Data entries:
————
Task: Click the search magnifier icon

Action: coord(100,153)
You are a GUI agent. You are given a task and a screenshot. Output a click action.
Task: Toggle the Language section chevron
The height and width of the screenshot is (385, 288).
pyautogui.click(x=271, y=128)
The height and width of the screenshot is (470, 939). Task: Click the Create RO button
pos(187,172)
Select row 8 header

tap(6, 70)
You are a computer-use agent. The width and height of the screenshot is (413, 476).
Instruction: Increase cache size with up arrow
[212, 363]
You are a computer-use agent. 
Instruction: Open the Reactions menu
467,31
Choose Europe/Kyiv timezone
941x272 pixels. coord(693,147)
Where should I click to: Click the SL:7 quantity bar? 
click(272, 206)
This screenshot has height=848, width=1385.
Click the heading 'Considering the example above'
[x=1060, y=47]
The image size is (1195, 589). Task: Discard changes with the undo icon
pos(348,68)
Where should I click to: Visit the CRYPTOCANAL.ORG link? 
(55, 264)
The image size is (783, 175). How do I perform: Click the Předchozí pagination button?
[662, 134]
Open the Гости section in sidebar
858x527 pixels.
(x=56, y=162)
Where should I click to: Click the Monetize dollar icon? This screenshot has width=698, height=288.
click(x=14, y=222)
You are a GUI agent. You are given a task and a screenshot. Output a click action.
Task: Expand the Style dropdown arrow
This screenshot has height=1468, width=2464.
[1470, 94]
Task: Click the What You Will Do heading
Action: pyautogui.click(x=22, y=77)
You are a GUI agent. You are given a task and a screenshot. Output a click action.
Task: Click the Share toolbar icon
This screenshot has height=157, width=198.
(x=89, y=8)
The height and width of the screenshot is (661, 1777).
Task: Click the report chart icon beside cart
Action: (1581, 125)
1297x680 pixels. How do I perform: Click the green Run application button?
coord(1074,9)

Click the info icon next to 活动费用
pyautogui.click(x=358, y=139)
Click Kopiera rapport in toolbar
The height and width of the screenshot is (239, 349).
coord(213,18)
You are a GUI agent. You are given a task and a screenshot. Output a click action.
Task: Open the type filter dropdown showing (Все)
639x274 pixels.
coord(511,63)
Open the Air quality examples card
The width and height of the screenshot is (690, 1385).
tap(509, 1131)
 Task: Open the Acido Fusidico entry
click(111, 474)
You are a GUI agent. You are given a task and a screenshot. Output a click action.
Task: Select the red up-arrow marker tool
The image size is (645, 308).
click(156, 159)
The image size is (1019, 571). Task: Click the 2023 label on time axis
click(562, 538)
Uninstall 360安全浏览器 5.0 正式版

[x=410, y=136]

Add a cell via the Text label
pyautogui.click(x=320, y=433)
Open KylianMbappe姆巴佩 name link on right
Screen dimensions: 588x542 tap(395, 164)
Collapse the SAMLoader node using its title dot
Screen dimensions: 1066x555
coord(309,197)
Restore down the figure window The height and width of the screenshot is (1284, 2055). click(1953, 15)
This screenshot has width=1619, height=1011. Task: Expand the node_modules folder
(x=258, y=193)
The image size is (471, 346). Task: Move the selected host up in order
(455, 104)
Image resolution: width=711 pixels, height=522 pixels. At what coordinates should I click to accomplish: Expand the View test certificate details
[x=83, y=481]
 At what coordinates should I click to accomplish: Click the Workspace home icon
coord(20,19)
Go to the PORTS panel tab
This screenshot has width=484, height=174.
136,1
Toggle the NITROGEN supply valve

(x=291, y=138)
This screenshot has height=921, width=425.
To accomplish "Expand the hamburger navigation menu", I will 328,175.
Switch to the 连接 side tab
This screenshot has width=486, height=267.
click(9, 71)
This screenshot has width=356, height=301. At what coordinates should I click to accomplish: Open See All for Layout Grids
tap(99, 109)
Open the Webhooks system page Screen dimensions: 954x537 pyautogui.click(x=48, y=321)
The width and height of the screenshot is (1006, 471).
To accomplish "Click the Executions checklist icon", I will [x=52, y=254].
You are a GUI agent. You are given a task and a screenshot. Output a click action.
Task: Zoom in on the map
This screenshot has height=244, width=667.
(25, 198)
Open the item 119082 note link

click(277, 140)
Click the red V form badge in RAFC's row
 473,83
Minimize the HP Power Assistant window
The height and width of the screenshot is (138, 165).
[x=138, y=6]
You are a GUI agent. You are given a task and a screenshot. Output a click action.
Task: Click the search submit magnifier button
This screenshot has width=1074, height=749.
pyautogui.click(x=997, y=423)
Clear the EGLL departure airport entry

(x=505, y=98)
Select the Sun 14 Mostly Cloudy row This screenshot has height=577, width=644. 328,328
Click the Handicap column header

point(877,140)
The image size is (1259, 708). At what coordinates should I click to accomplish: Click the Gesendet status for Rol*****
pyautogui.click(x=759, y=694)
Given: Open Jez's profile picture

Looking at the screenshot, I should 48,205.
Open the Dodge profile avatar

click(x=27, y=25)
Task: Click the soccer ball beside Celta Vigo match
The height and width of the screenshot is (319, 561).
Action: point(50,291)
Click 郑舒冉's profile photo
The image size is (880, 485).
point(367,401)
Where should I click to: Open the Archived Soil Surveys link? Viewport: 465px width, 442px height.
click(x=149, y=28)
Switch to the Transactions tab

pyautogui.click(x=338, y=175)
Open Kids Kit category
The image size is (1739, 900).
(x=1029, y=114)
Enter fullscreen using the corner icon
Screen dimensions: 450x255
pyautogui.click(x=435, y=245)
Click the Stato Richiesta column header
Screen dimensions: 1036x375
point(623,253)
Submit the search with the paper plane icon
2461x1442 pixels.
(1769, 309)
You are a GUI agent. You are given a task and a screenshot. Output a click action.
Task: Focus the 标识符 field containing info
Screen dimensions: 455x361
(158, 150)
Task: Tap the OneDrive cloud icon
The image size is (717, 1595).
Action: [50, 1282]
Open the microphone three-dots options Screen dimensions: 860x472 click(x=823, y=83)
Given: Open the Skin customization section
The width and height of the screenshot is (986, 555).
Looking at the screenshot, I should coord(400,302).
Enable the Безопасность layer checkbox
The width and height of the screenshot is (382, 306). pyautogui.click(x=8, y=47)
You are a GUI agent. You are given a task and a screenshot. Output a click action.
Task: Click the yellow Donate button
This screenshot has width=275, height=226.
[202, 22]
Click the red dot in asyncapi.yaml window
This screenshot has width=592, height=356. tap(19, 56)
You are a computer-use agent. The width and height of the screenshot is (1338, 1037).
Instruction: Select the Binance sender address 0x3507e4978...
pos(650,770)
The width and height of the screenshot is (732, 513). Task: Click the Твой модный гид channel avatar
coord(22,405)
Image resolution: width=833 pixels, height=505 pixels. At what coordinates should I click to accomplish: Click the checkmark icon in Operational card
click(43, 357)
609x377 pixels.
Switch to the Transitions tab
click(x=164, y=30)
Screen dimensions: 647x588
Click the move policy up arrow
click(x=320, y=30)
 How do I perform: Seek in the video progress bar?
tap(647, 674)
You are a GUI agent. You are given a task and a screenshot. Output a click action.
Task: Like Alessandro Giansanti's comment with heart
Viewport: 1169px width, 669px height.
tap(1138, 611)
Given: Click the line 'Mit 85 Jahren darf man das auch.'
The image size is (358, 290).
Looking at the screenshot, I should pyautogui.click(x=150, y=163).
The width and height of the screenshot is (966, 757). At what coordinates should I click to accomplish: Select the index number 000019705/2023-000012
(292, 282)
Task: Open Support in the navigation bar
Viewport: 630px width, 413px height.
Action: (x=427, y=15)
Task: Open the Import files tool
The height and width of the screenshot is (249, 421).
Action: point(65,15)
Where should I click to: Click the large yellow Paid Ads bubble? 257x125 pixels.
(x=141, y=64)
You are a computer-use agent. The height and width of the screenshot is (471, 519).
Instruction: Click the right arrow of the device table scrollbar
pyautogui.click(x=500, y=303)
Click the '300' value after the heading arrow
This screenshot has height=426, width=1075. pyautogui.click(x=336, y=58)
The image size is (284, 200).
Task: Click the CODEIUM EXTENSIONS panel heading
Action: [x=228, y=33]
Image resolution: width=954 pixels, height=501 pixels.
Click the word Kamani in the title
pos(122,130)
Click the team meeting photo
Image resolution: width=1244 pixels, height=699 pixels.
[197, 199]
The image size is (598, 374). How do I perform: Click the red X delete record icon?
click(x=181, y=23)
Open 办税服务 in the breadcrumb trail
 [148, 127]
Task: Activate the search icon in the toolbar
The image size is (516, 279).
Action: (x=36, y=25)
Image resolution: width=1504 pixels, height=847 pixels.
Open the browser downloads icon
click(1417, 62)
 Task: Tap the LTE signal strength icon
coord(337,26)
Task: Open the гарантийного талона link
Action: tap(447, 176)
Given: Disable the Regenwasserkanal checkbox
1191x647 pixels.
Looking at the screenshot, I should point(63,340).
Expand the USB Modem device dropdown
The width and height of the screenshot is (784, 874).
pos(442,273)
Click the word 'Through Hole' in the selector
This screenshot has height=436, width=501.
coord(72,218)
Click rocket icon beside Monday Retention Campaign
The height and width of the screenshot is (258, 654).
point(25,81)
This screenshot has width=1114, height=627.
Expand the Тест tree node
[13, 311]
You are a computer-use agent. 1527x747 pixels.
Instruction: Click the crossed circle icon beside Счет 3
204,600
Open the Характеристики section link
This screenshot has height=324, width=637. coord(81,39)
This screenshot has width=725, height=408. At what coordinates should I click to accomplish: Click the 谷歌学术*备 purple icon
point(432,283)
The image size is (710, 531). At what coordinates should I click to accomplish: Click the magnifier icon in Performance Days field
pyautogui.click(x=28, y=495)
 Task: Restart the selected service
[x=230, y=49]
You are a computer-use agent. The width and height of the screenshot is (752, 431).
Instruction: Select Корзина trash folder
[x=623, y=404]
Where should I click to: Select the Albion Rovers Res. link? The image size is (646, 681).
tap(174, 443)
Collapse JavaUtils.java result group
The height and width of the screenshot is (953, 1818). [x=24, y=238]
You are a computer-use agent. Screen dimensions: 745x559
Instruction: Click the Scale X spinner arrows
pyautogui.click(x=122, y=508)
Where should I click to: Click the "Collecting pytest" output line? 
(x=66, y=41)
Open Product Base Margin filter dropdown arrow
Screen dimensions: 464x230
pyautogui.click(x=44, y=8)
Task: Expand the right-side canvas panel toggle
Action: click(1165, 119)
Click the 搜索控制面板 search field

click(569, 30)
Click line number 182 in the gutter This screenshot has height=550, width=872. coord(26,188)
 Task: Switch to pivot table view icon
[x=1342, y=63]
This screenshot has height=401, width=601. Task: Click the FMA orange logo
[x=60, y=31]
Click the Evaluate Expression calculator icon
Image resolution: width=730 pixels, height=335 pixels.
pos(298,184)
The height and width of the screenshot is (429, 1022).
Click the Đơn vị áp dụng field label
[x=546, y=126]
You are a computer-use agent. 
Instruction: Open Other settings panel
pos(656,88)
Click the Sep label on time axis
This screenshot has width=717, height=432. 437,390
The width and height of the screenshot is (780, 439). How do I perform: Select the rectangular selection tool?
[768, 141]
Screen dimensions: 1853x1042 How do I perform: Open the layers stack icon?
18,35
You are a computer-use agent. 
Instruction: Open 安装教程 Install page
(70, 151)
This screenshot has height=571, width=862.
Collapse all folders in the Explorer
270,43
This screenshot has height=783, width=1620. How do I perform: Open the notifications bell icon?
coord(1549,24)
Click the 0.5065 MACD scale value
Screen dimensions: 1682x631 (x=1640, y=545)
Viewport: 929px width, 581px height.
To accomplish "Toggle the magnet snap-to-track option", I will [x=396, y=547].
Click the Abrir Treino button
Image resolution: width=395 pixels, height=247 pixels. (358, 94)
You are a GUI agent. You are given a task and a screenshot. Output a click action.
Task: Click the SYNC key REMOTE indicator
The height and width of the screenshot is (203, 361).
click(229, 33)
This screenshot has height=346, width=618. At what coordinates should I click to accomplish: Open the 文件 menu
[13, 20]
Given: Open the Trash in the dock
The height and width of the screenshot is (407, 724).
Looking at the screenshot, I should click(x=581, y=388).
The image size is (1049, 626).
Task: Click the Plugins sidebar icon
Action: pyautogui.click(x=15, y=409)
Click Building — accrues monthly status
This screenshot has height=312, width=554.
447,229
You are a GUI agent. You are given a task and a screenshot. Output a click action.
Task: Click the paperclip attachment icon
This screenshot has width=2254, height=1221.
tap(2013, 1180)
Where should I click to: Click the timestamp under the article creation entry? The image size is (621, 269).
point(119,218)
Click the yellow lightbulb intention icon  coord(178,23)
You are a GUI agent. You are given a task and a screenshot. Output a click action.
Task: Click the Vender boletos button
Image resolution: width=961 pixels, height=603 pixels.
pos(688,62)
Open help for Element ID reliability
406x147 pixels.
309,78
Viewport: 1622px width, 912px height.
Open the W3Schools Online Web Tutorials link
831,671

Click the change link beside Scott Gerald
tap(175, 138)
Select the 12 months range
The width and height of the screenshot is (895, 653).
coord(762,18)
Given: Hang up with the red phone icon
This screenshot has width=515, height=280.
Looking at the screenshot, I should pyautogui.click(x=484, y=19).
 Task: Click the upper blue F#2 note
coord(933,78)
————
To do ▸
Rewrite the stretch from the start of the records through the line containing "coord(213,18)" as a numbered list, leaving out blank lines.

Exercise solution ▸
1. Task: Click the search magnifier icon
2. Action: coord(100,153)
3. You are a GUI agent. You are given a task and a screenshot. Output a click action.
4. Task: Toggle the Language section chevron
5. The height and width of the screenshot is (385, 288).
6. pyautogui.click(x=271, y=128)
7. The height and width of the screenshot is (470, 939). Task: Click the Create RO button
8. pos(187,172)
9. Select row 8 header
10. tap(6, 70)
11. You are a computer-use agent. The width and height of the screenshot is (413, 476).
12. Instruction: Increase cache size with up arrow
13. [212, 363]
14. You are a computer-use agent. 
15. Instruction: Open the Reactions menu
16. 467,31
17. Choose Europe/Kyiv timezone
18. 941x272 pixels. coord(693,147)
19. Where should I click to: Click the SL:7 quantity bar? 
20. click(272, 206)
21. This screenshot has height=848, width=1385.
22. Click the heading 'Considering the example above'
23. [x=1060, y=47]
24. The image size is (1195, 589). Task: Discard changes with the undo icon
25. pos(348,68)
26. Where should I click to: Visit the CRYPTOCANAL.ORG link? 
27. (55, 264)
28. The image size is (783, 175). How do I perform: Click the Předchozí pagination button?
29. [662, 134]
30. Open the Гости section in sidebar
31. 858x527 pixels.
32. (x=56, y=162)
33. Where should I click to: Click the Monetize dollar icon? This screenshot has width=698, height=288.
34. click(x=14, y=222)
35. You are a GUI agent. You are given a task and a screenshot. Output a click action.
36. Task: Expand the Style dropdown arrow
37. This screenshot has height=1468, width=2464.
38. [1470, 94]
39. Task: Click the What You Will Do heading
40. Action: pyautogui.click(x=22, y=77)
41. You are a GUI agent. You are given a task and a screenshot. Output a click action.
42. Task: Click the Share toolbar icon
43. This screenshot has height=157, width=198.
44. (x=89, y=8)
45. The height and width of the screenshot is (661, 1777).
46. Task: Click the report chart icon beside cart
47. Action: (1581, 125)
48. 1297x680 pixels. How do I perform: Click the green Run application button?
49. coord(1074,9)
50. Click the info icon next to 活动费用
51. pyautogui.click(x=358, y=139)
52. Click Kopiera rapport in toolbar
53. The height and width of the screenshot is (239, 349).
54. coord(213,18)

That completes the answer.